Date: January 24, 2022
Time: 5:00 pm - 6:00 pm
Location: Via Zoom: https://arizona.zoom.us/j/89372342520

Popular support for the Greek Revolution garnered attention in the United States at a level unparalleled to any other international event in the early nineteenth century. Early Americans supported the Greek cause because they felt a strong, sympathetic tie with the ancient Greeks and because they had a long- standing distrust of the Muslim world. American philhellenes believed the Greek Revolution would be successful if the Greeks followed the United States’ example regarding the course of the revolution and the type of government they should eventually establish. Although they were not interested in nation- building in the modern sense, American philhellenes did imagine they were engaging in a civic duty by aiding the Greeks to create a free nation in the image of the United States. At a time when politics and slavery had begun to pull the North and South apart, support for the Greek Revolution brought Americans from all classes and regions together in one of the first humanitarian efforts in the early United States.

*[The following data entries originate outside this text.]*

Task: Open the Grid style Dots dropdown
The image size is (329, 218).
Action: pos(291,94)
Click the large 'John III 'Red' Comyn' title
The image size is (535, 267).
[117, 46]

Dr. Maureen Connors Santelli is an Assistant Professor of History at Northern Virginia Community College and is a specialist in Classical influence in 18th and 19th century American discourse and social movements. She holds undergraduate degrees from the University of Montana in History and Classics, and M.A. and Ph.D. degrees in American History from George Mason University. Her dissertation was on the Greek War for Independence and American reform movements from 1780 to 1860, and her recently published book with Cornell University Press, on this same subject, is entitled “The Greek Fire: American-Ottoman Relations and Democratic Fervor in the Age of Revolutions.”